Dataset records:
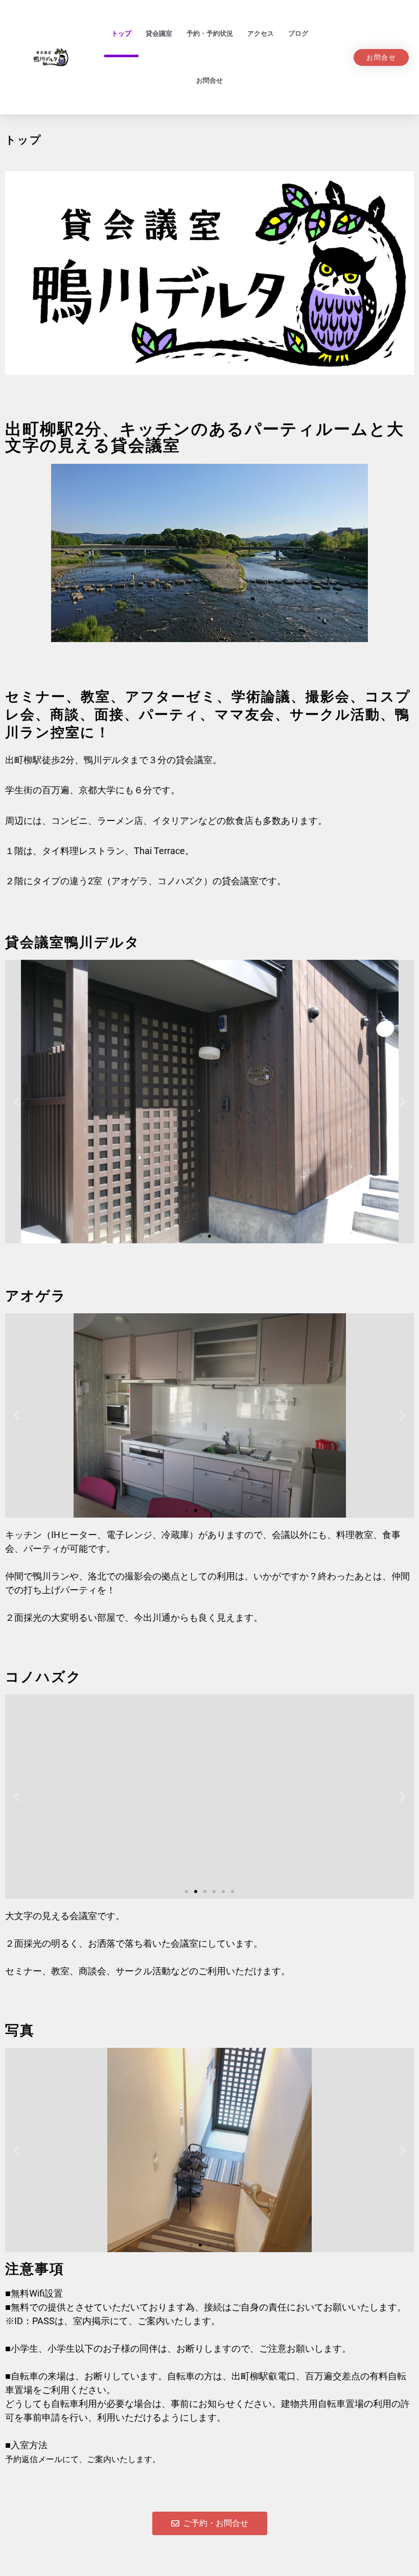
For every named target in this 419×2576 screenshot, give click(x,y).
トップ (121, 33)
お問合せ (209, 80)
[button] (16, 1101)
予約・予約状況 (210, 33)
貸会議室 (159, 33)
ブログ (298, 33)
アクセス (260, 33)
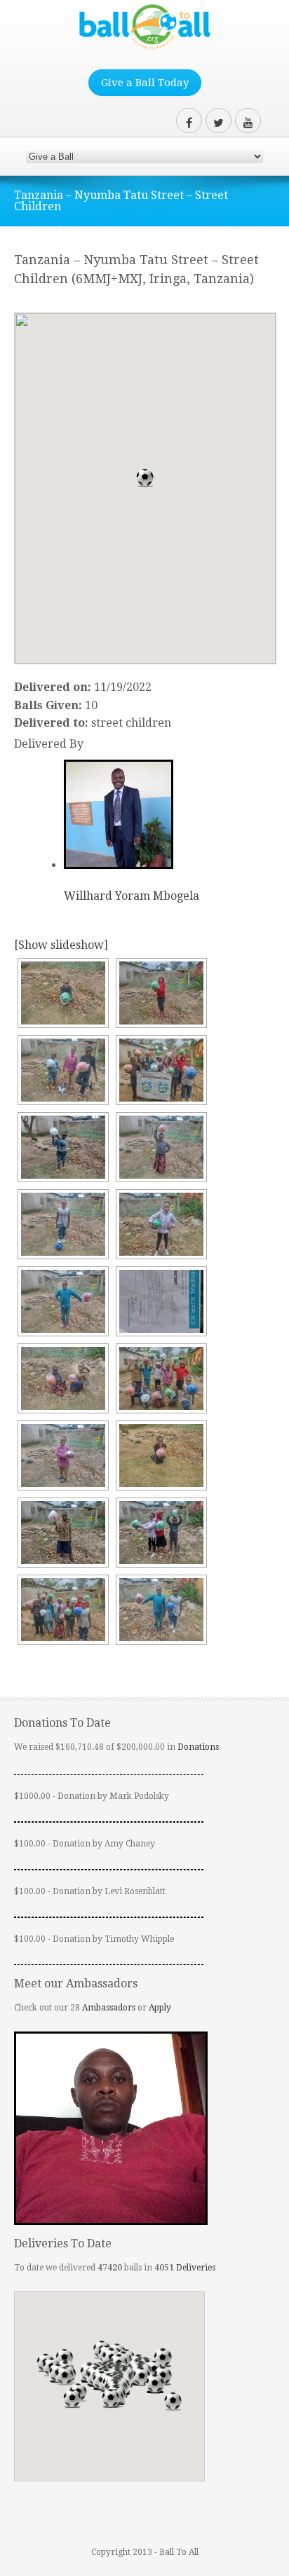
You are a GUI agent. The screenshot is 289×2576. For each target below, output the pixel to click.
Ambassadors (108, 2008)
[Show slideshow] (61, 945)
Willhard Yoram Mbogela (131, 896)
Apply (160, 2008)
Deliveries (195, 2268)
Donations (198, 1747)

> [Assigned task] Check the lines above and copy each one that includes "click".

> [The completed task]
For every named target in this 419×2576 screenshot, give click(x,y).
You are a GUI agent. The screenshot is 289×2576. For each target below, output the pixel to click.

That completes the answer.